*TASK DESCRIPTION*:
Go through the entries below and print, exactly, the lines starting at the one with "Accept All [button] (957, 2376)" and ending at the one with "Packages (2015, 24)", keeping both ends and no others.

====== PROVIDED RECORDS ======

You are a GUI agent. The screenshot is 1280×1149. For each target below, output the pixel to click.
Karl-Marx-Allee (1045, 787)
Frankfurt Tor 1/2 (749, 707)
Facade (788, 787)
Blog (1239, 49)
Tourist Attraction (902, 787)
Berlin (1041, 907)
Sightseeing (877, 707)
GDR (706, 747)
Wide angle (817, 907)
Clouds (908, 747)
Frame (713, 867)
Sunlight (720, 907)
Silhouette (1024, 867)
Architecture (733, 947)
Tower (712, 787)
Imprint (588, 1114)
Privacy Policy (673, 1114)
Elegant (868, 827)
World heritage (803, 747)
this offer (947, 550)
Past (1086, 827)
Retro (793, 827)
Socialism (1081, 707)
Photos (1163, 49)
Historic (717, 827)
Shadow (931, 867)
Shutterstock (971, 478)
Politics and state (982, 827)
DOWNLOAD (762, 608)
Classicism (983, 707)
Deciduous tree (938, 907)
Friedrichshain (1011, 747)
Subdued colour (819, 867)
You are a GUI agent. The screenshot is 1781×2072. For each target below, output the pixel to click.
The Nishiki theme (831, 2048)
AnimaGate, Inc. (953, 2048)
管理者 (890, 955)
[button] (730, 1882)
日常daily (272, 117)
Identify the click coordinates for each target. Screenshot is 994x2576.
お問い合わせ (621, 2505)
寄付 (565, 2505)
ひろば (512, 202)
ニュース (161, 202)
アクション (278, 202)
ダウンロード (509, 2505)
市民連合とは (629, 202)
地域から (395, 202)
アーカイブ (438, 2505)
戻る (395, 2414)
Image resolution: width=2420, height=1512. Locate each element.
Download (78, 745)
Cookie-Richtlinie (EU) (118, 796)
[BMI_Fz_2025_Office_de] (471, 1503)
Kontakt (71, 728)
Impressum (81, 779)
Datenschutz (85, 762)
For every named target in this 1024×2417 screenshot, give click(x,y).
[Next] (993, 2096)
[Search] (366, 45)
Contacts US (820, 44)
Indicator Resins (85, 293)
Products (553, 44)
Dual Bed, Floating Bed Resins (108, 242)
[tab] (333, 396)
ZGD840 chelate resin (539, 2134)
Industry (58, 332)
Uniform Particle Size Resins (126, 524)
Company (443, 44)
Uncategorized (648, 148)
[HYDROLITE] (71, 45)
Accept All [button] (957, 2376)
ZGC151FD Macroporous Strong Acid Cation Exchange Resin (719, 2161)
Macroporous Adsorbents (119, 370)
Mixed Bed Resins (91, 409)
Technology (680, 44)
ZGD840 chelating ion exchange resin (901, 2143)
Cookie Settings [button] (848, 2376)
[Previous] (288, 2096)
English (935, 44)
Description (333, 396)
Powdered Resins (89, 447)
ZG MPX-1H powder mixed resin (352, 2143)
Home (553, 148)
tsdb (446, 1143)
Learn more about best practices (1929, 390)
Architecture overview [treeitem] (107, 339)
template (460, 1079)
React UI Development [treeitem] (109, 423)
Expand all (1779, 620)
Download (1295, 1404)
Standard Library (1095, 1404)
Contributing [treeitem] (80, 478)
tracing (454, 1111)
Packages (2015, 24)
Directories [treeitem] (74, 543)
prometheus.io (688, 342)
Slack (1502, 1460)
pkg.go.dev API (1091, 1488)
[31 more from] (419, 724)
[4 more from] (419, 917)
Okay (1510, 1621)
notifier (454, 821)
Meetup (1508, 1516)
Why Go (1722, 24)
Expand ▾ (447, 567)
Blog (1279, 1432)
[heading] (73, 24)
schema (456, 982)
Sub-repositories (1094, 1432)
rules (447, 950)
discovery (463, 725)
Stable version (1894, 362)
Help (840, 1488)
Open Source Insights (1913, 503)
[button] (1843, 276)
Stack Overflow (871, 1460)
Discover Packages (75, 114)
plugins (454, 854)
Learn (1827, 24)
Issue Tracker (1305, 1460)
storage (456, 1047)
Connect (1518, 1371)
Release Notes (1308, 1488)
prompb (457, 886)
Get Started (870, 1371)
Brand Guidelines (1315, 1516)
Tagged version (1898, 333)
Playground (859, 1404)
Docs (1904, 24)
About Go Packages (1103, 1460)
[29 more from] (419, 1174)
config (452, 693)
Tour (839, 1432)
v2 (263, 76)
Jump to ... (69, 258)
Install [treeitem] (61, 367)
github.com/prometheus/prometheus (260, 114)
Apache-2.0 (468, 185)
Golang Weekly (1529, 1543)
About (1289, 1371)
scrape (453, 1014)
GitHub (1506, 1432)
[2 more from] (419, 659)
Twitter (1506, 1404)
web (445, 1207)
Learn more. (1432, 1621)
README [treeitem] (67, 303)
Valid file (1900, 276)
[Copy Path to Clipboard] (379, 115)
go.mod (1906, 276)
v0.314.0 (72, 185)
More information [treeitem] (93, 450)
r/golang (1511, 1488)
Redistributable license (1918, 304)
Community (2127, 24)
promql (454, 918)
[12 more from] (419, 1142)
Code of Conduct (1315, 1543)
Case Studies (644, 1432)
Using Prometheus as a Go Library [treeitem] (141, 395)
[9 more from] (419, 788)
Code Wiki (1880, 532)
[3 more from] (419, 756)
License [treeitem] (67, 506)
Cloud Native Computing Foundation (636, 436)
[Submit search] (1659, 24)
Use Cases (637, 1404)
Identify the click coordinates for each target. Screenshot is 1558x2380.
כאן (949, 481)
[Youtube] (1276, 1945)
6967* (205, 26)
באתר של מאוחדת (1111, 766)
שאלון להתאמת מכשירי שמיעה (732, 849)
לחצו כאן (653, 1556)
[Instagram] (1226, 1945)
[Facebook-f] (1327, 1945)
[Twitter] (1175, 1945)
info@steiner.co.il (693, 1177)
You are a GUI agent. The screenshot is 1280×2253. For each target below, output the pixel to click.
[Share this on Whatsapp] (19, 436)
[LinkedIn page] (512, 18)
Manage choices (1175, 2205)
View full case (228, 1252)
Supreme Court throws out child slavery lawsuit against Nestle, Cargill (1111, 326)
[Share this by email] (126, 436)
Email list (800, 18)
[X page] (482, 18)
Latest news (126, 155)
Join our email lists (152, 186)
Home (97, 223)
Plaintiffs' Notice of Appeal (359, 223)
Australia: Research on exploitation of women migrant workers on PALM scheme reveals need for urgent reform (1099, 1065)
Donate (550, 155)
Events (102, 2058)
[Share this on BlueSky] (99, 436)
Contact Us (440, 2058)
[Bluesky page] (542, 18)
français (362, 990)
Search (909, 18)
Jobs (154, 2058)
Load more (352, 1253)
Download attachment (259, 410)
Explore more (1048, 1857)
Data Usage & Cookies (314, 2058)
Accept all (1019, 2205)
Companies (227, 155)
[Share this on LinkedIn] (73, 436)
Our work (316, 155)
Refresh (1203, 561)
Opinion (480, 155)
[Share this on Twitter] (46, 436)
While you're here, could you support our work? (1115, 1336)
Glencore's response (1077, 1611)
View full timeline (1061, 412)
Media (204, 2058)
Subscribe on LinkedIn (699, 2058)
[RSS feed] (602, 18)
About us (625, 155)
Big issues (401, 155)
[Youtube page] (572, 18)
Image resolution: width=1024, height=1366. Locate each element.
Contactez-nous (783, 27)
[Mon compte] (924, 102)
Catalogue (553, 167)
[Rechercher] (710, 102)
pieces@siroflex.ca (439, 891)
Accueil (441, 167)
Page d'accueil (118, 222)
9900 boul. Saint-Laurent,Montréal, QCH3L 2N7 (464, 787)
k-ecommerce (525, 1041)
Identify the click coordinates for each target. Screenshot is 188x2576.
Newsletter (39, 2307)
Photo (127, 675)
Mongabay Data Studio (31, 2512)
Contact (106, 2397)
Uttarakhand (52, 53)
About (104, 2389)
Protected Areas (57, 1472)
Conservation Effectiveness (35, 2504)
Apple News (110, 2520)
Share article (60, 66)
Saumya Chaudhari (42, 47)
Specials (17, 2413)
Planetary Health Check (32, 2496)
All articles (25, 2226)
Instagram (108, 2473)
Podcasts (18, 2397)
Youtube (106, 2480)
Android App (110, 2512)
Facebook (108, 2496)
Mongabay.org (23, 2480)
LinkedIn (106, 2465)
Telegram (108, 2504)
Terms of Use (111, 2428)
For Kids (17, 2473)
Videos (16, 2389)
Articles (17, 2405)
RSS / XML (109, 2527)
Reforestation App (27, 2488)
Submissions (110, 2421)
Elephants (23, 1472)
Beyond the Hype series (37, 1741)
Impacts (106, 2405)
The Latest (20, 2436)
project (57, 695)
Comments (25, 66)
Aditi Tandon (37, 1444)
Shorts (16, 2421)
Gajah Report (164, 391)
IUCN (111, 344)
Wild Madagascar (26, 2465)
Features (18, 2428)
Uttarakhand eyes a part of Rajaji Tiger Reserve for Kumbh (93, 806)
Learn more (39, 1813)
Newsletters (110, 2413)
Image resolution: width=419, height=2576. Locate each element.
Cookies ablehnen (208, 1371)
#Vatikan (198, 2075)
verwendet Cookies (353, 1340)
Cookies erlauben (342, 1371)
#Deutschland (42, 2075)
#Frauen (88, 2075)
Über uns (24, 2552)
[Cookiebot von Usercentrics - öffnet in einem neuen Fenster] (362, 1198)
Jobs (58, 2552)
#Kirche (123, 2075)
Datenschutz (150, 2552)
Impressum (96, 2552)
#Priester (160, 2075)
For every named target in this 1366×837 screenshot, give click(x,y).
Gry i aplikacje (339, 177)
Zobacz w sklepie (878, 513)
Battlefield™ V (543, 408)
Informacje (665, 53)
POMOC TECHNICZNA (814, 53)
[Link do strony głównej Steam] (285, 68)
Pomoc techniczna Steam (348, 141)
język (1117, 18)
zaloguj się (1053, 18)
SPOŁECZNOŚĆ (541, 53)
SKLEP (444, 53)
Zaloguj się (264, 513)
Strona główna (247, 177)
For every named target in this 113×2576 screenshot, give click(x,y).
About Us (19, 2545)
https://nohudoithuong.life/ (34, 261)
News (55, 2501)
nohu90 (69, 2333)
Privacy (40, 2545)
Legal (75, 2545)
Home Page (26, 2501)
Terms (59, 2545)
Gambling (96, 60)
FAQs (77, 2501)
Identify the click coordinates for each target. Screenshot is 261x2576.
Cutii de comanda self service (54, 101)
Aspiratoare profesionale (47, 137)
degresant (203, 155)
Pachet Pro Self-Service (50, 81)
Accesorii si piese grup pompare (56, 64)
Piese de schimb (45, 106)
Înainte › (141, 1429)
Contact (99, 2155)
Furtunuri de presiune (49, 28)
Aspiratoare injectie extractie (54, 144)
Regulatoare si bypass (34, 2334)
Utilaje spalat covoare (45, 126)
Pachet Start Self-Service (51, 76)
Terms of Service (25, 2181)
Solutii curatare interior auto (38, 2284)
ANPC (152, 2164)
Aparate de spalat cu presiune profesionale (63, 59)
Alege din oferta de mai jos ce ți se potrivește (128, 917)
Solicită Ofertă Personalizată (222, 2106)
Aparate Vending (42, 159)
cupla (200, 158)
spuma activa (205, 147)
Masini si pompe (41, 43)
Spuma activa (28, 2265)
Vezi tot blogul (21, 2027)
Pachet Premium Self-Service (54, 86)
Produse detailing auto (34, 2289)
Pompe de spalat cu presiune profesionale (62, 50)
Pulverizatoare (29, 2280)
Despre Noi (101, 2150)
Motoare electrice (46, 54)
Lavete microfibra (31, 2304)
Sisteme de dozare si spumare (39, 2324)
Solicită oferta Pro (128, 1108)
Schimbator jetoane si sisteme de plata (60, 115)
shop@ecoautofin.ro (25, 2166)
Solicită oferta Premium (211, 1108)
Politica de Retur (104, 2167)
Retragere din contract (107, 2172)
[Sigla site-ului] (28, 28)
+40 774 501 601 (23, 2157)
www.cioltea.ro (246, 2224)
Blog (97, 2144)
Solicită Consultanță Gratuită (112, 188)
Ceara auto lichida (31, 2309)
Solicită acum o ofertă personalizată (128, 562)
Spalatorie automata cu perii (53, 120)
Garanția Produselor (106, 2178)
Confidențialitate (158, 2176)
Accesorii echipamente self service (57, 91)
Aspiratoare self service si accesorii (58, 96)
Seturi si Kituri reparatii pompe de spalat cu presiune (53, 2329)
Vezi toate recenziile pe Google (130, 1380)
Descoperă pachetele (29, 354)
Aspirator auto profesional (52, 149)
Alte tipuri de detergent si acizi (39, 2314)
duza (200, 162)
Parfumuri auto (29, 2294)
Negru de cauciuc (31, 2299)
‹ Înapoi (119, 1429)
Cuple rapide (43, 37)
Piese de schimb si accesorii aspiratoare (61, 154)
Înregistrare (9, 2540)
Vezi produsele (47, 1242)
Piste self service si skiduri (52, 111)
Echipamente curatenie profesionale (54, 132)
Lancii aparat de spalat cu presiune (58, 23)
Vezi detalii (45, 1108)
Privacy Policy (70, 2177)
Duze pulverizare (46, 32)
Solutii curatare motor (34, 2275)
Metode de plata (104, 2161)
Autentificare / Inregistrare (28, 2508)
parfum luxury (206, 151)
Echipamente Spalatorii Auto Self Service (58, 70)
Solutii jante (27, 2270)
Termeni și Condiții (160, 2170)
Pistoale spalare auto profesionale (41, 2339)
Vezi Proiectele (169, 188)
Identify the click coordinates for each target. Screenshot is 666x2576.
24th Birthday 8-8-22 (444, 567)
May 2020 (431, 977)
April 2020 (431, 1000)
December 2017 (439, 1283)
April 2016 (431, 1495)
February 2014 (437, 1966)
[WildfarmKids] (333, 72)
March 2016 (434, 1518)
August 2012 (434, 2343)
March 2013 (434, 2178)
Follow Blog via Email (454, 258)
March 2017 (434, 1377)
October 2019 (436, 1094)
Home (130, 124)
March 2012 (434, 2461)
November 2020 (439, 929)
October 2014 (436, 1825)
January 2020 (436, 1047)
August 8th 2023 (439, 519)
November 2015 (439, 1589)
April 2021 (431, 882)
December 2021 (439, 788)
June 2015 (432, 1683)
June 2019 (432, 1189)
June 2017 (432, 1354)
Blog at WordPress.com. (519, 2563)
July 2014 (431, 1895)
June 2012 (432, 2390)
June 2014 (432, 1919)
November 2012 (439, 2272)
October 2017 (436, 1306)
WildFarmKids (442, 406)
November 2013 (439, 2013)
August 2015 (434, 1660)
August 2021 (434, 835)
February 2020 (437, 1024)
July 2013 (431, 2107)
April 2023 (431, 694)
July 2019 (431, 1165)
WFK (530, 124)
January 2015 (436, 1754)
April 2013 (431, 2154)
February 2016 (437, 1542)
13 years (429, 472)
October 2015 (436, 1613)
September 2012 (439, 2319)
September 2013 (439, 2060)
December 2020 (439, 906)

======

*ANSWER SPACE*:
Accept All [button] (957, 2376)
ZGC151FD Macroporous Strong Acid Cation Exchange Resin (719, 2161)
Macroporous Adsorbents (119, 370)
Mixed Bed Resins (91, 409)
Technology (680, 44)
ZGD840 chelating ion exchange resin (901, 2143)
Cookie Settings [button] (848, 2376)
[Previous] (288, 2096)
English (935, 44)
Description (333, 396)
Powdered Resins (89, 447)
ZG MPX-1H powder mixed resin (352, 2143)
Home (553, 148)
tsdb (446, 1143)
Learn more about best practices (1929, 390)
Architecture overview [treeitem] (107, 339)
template (460, 1079)
React UI Development [treeitem] (109, 423)
Expand all (1779, 620)
Download (1295, 1404)
Standard Library (1095, 1404)
Contributing [treeitem] (80, 478)
tracing (454, 1111)
Packages (2015, 24)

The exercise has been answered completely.